Randy Churchey, chairman and CEO of EdR (NYSE: EDR), participated in a video interview at Nareit’s REITweek: 2018 Investor Conference in New York.
Churchey discussed steps EdR is taking to narrow the gap between public and private valuations.
“Most REITs are trading at a discount to net asset value (NAV), which is very frustrating for all of us,” Churchey said. He noted that EdR is trying to communicate to the public where private transaction cap rates stand versus the implied cap rate of EdR’s stock.
Underscoring this point is the fact that EdR recently sold several bottom tier assets at a 5.9 cap rate, which is a better cap rate that what the whole company has been trading at, according to Churchey.
Churchey also observed that for the fifth or sixth year in a row supply growth has exceeded enrollment growth by about 50 basis points. While supply is “out of control” at some universities, overall it remains at a manageable level, he said.

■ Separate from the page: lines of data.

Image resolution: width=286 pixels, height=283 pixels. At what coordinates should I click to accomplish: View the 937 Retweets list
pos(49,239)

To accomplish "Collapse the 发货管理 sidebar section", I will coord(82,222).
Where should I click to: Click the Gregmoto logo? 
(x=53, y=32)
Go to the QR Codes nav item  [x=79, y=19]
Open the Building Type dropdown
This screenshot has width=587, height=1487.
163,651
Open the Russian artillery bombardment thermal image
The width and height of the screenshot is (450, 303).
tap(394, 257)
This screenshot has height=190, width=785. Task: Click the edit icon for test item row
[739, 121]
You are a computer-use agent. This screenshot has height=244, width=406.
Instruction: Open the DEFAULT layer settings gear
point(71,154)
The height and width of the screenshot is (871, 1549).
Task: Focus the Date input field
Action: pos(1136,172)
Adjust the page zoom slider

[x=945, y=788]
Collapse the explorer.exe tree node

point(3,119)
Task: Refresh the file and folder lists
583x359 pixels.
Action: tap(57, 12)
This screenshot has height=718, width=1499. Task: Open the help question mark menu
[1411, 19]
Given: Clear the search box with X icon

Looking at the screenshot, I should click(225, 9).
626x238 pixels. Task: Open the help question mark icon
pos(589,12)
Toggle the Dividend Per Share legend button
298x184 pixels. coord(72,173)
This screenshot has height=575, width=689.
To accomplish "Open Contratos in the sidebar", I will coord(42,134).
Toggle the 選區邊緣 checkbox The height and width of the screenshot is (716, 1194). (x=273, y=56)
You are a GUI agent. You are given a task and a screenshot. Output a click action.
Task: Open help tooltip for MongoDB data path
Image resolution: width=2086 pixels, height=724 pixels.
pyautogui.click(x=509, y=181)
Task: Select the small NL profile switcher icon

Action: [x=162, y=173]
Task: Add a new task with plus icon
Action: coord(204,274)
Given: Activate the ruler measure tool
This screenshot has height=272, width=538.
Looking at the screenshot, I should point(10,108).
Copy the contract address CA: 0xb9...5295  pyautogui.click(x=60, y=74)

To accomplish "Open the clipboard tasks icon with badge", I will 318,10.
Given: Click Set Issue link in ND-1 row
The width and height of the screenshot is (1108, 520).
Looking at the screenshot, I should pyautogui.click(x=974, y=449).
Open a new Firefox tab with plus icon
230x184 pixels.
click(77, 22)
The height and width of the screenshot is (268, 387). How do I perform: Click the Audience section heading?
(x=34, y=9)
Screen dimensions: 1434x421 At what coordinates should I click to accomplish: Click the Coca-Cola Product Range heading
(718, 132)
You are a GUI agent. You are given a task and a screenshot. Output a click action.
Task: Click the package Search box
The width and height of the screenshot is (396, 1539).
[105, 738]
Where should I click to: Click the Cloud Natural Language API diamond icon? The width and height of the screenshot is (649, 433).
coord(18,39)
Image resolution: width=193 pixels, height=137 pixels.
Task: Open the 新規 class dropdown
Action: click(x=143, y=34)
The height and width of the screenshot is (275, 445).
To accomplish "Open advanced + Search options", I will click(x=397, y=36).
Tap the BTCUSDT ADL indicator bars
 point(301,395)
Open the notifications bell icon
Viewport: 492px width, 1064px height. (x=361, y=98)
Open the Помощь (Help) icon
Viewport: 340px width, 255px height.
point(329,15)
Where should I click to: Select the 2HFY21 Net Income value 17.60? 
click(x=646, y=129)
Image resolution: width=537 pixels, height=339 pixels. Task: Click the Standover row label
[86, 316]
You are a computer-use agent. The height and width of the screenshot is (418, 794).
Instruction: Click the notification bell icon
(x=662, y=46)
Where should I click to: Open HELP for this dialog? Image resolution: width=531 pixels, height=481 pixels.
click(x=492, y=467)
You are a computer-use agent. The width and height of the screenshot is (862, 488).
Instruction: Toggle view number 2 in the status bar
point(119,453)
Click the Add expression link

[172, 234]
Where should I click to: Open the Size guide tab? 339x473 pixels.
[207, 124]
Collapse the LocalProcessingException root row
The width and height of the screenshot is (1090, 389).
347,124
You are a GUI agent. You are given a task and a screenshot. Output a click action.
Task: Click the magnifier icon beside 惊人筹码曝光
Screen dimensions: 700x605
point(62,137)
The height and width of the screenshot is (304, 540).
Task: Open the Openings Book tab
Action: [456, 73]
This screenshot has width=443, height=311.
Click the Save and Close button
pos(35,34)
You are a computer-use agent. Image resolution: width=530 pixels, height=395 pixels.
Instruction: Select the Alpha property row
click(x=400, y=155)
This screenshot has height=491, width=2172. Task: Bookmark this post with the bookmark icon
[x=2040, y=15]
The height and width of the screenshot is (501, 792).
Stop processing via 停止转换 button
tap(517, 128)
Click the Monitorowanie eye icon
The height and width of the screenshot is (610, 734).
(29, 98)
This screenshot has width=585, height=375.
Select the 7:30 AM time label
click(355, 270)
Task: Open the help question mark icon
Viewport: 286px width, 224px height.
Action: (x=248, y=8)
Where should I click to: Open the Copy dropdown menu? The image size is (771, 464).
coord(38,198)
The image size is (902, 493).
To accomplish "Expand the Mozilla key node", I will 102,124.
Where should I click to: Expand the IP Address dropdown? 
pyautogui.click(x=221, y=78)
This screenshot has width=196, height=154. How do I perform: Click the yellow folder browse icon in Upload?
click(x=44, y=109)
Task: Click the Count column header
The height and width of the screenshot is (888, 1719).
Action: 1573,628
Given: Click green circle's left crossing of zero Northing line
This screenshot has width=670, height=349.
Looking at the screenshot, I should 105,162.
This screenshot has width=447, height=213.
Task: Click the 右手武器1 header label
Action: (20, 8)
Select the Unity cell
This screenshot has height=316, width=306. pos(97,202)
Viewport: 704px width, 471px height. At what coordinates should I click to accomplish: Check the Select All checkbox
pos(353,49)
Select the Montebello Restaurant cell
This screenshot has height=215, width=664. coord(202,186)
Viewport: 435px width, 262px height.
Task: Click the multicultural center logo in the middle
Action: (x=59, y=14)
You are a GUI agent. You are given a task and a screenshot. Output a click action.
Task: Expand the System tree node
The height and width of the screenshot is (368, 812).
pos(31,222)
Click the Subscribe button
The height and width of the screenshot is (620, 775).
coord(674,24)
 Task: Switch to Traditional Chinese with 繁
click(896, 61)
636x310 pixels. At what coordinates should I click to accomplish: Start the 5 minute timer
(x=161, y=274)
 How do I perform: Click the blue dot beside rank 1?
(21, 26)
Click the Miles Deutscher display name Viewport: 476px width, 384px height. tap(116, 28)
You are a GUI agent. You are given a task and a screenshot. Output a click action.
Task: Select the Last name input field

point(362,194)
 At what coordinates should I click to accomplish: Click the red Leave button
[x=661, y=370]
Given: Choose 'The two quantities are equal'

At the same time, a strong tailwind offsetting increased supply has been the approximately 50 percent of students who are not already in purpose-built student housing, Churchey said.
Meanwhile, Churchey said 2018 is likely to be another record year for student housing transactions. “The amount of cash that is chasing student housing assets is at the highest level I’ve ever seen it… I just don’t see that changing anytime soon.”